そのことに気がついたのは、ごく数年前。私がこの世で一番尊敬している、開発研究者の吉藤オリィさんが「人にとってとても不幸な事は、選択肢がなくなる事だ」と仰っていたのを聞いたことがきっかけでした。(オリィさんについてはまたいつかきちんとnoteを書きます)

その時から「うんうんそうだよね」と、同調はしていたものの、きっとこの時点ではまだ、その言葉の本質を理解することはできていなかったのでしょう。
本当の意味で理解をすることができたのは、オリィさんを知ったその2年後。当時付き合っていた彼が、癌で亡くなった直後のことでした。

その時の私は、会社勤めをしながらの一人暮らし。彼とは籍が入っていなかったため、当然会社から「忌引き」なんてものはもらえず。
お通夜と葬儀の2日間だけ休みをもらって、彼が亡くなったその日も私は働いていました。

職場はギリギリの人数だったため、普段から一人休むと誰か代わりの人が出勤をしなければいけない状況。そのためか、私の状況を知っていても誰ひとりとして「休んでいいよ」と言ってくれた人はいませんでした。(というか、上の上司2人が自分のことしか考えない人たちだった(悪口))

正直、その時の私は精神的に働ける状態ではありませんでした。普通なら、会社を休むか辞めるかして、実家に帰るという選択をとったのかもしれません。実際、SNSで知り合った自分と同じ境遇の死別仲間は、親を頼って仕事を休んでいる人もたくさんいました。
だけど、私は親と折り合いが悪かったため、そういった手段をとることもできず。亡くなった彼に申し訳ないので、どれだけ現状が辛かろうと、自ら命を絶つという選択もできません。

そうなると、その時の選択肢は「生きるためにお金を稼ぐ=仕事に行く」の1つしかなくなります。そのため、私は葬儀翌日から夜も眠れず、食べれず、それでいて吐きながらの状態で会社に行っていました。
「選択肢がない地獄」を、この時ほど感じたことはありませんでした。

そこからいろいろと準備を重ね、彼が亡くなって1年半ほど経って転職。今は地元の総合病院の小児科で、医療クラークとして働いています。

小児科といえど、総合病院のためか、私が勤めているところは風邪の子だけではなく「不登校」の子供たちも多く来院します。小学生中学生と、年齢に関わらず、学校に行けない理由もさまざまです。なかには、「自分でもどうしてか分からないけれど行けない」という子もいます。

子供たちの伏目がちに俯いている表情を見るたび、私は彼が亡くなった直後の自分と、その子たちを重ね合わせてしまうんです。

 義務教育となる小学生中学生のうちは、学校が世界のすべてに思える子供も少なくないのかもしれません。
‟子供は学校に行く”という、当たり前に定められた世の中のルールから外れると、ダメな子として世間や大人から認識される。だって、学校へ行くのは「当たり前」だから。

_情報_
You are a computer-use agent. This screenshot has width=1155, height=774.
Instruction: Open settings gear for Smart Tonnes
--
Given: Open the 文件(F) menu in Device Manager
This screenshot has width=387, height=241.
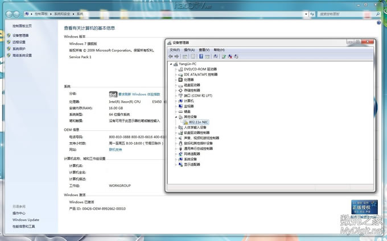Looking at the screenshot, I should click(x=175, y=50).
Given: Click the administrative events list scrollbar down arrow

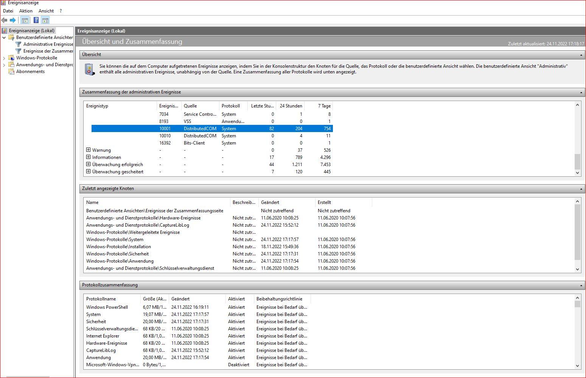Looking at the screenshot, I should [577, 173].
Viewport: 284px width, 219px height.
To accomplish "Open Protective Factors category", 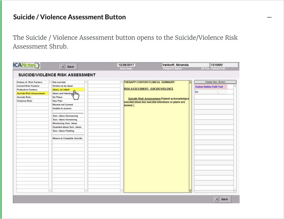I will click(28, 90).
==
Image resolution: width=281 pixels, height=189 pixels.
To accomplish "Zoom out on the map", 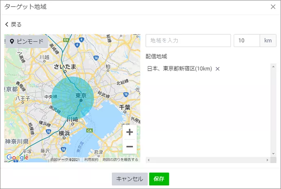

_課題_
抜粋のうち、「そうなると、その時の選択肢は」で始まり「を重ね合わせてしまうんです。」まで続く部分を、一字も変えずに書き写しなさい。

_解答_
そうなると、その時の選択肢は「生きるためにお金を稼ぐ=仕事に行く」の1つしかなくなります。そのため、私は葬儀翌日から夜も眠れず、食べれず、それでいて吐きながらの状態で会社に行っていました。
「選択肢がない地獄」を、この時ほど感じたことはありませんでした。

そこからいろいろと準備を重ね、彼が亡くなって1年半ほど経って転職。今は地元の総合病院の小児科で、医療クラークとして働いています。

小児科といえど、総合病院のためか、私が勤めているところは風邪の子だけではなく「不登校」の子供たちも多く来院します。小学生中学生と、年齢に関わらず、学校に行けない理由もさまざまです。なかには、「自分でもどうしてか分からないけれど行けない」という子もいます。

子供たちの伏目がちに俯いている表情を見るたび、私は彼が亡くなった直後の自分と、その子たちを重ね合わせてしまうんです。